Specific learning outcomes:
- Investigate patterns with prime numbers.
Prime sites
Achievement objectives
NA5-2: Use prime numbers, common factors and multiples, and powers (including square roots).
Required materials
- Figure It Out, Link, Number, Book Four, "Prime sites", page 6
See Materials that come with this resource to download:
- Prime sites activity (.pdf)
Activity
Investigation 1
One of the most interesting fields of mathematics is number theory, which is the investigation of numbers and their properties and relationships. Mathematicians have studied prime numbers for thousands of years.

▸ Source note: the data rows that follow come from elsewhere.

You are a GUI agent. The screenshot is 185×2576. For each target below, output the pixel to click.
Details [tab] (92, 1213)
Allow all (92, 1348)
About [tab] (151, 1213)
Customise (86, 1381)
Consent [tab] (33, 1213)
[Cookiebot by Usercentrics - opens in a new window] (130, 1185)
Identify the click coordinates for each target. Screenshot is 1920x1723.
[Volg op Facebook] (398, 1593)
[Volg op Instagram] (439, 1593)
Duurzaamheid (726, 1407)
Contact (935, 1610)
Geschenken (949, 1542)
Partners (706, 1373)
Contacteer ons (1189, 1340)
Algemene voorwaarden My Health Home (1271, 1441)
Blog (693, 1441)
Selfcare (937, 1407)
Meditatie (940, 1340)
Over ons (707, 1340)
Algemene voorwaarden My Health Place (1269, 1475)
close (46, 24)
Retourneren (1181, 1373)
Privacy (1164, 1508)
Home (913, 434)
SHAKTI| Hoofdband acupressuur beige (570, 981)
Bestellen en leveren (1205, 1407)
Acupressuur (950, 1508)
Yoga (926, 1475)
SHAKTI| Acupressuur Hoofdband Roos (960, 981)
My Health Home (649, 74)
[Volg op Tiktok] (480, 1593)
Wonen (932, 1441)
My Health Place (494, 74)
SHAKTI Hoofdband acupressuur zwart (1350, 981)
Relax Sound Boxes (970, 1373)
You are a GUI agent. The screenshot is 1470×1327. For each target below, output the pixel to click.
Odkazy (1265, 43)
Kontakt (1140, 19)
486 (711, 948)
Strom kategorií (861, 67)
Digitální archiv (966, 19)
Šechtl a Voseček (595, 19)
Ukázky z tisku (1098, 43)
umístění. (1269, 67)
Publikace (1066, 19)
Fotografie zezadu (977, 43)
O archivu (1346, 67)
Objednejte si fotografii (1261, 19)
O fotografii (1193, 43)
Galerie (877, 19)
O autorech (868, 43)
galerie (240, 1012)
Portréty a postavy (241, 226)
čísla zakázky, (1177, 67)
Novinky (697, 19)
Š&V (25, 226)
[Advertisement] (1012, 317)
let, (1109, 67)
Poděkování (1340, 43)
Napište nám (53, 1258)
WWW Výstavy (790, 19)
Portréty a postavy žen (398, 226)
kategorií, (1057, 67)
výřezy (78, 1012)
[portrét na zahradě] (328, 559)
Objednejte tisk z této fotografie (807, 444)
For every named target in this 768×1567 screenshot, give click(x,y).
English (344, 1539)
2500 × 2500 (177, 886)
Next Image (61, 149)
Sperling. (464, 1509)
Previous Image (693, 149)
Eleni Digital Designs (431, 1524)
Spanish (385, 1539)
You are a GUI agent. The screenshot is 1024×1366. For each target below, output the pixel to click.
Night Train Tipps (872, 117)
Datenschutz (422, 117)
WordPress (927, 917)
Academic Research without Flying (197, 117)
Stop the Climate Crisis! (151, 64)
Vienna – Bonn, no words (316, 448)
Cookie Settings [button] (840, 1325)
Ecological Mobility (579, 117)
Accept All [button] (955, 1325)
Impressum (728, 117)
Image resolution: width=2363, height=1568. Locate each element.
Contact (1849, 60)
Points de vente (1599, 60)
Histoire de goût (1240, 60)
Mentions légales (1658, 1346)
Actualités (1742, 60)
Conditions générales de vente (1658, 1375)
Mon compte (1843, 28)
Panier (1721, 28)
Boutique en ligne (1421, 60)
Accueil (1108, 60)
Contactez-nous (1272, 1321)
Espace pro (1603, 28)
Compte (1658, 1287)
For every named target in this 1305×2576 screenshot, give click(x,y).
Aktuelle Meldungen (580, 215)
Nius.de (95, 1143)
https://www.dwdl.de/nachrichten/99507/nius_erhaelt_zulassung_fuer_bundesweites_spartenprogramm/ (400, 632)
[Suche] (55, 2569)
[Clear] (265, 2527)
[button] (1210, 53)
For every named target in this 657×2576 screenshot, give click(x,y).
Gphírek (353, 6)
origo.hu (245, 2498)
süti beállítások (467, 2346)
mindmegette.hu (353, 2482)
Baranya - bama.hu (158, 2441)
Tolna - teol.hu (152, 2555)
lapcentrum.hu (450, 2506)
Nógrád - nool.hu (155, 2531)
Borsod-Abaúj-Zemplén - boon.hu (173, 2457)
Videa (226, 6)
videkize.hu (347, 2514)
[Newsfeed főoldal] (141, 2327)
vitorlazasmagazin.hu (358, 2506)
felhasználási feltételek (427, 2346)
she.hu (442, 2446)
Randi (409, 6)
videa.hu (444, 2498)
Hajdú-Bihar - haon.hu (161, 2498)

The students can show the details of this investigation by circling prime numbers and multiples of 6 in different colours on the hundreds board supplied. A modified grid on squared paper will enable them to see the results of the conjecture in Investigation One more clearly:
This shows that while the original conjecture does not hold true, each prime number greater than 3 is either one before or one after a multiple of 6.
Investigation 2
This investigation is similar to Investigation 1. It should give the students an opportunity to use a calculator and test some larger numbers up to 200 and beyond, both for the theorem and for their relationship to prime numbers.
As an extension, you could ask the students to:
- explore a prime number theorem known as Goldbach’s conjecture. In 1742, Christian Goldbach conjectured that every positive, even integer greater than 2 can be written as the sum of two prime numbers and that every odd number greater than 7 can be expressed as the sum of three odd prime numbers. Find out if the conjecture is right.
- compare the gaps between successive prime numbers in 1 to 100 with those for the prime numbers in 101 to 200. (In general, they are more spread out, and this trend continues as the numbers get larger.)
- explore grids of sizes other than that in Investigation One to see if other number relationships exist.
- explore the “perfect number”. This is another special number of interest to mathematicians. It is a number that equals the sum of its factors apart from itself. The first one is 6 (from 3 + 2 + 1 = 6). The students can be challenged to find the next two or three (28, 496, and 8 128). After 8 128, the perfect numbers become enormous.
Investigation 1
No, not all whole numbers on either side of a multiple of 6 are prime numbers. For example,
- with 23, 24, 25: only 23 is a prime number.
Investigation 2
Chebyshev’s theorem holds for any whole numbers greater than 1.